The Arizona Republic

The one and only reason not to execute Clarence Dixon

- Laurie Roberts Columnist

In a few days, Clarence Wayne Dixon will die.

The state of Arizona will load up the poison and launch him to hell or wherever murderers go when they’re ejected from this mortal coil.

I will not weep for Dixon. I don’t want to hear about his traumatic birth or his crummy childhood on the Navajo reservatio­n or his victimhood at the hands of the state of Arizona. He’s a repeat sex offender and a murderer who has never shown a day’s worth of remorse

The victim here is forever-21-yearold Deana Bowdoin, who was a senior at ASU when she was raped, strangled and stabbed inside her apartment. In 1978.

After 44 years, Dixon has now come to the end of the line. He’s exhausted his legal appeals and is now seeking mercy. Thursday, the Arizona Board of Executive Clemency denied it, saying he hasn’t shown any remorse and isn’t worthy of a reprieve.

In his petition for clemency, Dixon’s attorneys say their client has lived with untreated paranoid schizophre­nia for virtually all his adult life.

“Without family and community support or financial means, Clarence’s mental illness went undetected and to this day, untreated including by various institutio­ns with which he came into contact throughout his early adult life,” they wrote.

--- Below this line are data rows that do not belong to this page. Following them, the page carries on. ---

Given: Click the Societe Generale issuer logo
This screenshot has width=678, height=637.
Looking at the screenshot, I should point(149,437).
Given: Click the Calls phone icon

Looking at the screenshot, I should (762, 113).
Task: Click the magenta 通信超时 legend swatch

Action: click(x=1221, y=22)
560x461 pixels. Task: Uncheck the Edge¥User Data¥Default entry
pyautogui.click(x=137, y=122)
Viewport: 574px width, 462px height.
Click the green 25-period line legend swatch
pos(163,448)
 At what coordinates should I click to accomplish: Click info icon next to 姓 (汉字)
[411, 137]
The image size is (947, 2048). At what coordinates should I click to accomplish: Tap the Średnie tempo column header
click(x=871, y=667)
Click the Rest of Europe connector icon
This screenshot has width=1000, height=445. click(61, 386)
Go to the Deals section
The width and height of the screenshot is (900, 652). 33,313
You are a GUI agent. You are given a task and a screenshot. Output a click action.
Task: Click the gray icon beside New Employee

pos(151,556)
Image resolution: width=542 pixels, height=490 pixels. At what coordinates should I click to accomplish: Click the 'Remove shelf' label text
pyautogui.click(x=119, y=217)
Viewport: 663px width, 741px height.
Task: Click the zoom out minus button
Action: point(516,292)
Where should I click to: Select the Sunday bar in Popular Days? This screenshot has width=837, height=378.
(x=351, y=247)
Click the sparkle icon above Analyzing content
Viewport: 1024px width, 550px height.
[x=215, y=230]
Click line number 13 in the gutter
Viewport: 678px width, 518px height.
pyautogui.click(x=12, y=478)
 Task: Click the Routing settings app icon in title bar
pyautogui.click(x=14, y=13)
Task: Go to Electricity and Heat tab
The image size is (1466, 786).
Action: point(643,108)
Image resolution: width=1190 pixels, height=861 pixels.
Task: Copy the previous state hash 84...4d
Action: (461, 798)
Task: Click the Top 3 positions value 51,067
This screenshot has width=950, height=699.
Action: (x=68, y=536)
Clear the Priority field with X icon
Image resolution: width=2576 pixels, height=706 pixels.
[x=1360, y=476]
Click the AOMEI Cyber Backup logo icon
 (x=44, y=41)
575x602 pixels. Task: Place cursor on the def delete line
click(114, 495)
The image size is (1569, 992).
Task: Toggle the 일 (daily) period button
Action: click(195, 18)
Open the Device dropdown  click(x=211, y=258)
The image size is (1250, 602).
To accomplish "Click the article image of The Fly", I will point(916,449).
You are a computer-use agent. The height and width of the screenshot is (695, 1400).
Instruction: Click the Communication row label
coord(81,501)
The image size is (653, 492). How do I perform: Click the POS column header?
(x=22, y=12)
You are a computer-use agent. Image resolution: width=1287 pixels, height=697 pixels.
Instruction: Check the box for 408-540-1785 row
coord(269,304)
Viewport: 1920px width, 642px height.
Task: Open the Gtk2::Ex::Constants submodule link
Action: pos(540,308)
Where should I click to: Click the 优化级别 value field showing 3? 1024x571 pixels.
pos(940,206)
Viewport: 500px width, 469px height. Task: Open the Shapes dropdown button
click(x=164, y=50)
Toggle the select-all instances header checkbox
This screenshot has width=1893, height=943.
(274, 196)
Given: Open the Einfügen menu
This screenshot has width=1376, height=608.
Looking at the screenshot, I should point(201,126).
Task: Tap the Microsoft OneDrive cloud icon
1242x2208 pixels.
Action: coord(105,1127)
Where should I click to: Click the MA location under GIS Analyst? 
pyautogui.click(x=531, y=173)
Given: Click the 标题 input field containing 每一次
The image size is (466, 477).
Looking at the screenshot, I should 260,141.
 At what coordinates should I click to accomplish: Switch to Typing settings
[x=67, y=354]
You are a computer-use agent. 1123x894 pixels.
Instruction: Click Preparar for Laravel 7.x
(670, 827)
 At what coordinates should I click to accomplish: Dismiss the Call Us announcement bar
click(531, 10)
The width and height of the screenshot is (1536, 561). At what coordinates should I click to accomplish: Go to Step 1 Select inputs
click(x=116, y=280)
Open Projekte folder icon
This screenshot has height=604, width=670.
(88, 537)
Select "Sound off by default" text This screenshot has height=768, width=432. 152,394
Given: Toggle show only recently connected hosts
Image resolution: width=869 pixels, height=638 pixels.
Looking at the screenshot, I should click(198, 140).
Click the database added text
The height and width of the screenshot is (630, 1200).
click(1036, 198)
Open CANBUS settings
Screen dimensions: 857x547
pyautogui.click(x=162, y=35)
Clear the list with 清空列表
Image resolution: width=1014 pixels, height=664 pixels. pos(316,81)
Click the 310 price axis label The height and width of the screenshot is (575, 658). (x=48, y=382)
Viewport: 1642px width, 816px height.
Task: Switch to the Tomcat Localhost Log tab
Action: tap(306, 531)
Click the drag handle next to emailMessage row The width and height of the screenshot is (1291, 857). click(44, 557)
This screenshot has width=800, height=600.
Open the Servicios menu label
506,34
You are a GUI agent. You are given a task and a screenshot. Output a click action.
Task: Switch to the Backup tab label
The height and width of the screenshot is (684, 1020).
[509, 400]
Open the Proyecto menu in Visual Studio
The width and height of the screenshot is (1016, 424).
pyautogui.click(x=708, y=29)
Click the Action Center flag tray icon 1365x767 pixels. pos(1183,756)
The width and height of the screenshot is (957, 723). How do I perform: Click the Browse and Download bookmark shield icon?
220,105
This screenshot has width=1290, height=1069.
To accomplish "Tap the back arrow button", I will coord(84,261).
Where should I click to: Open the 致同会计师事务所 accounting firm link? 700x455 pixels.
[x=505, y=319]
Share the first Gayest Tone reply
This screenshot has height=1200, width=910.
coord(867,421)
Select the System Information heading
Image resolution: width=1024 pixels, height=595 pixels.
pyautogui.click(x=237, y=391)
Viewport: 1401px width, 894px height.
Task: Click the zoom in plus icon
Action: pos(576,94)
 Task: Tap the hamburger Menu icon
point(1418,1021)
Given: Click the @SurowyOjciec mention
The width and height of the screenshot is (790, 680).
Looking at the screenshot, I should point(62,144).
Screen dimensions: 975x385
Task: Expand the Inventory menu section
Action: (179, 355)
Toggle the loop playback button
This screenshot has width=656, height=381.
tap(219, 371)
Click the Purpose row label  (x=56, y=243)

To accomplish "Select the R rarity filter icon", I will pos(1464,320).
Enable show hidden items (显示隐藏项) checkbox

While that’s tragic, it’s a whole lot less tragic than being a young woman with big plans who didn’t live to see 22.

Leslie Bowdoin James has been waiting most of her life for this moment, to see her sister’s killer die. It’s understand­able. She, too, is a victim.

“It is always there. Your life will change,” James told a reporter last year. “People use that word ‘closure’ a lot. Nah. It’s way overused. There’s never a closure.”

There never is.

Which is why the state should rethink what is happening here.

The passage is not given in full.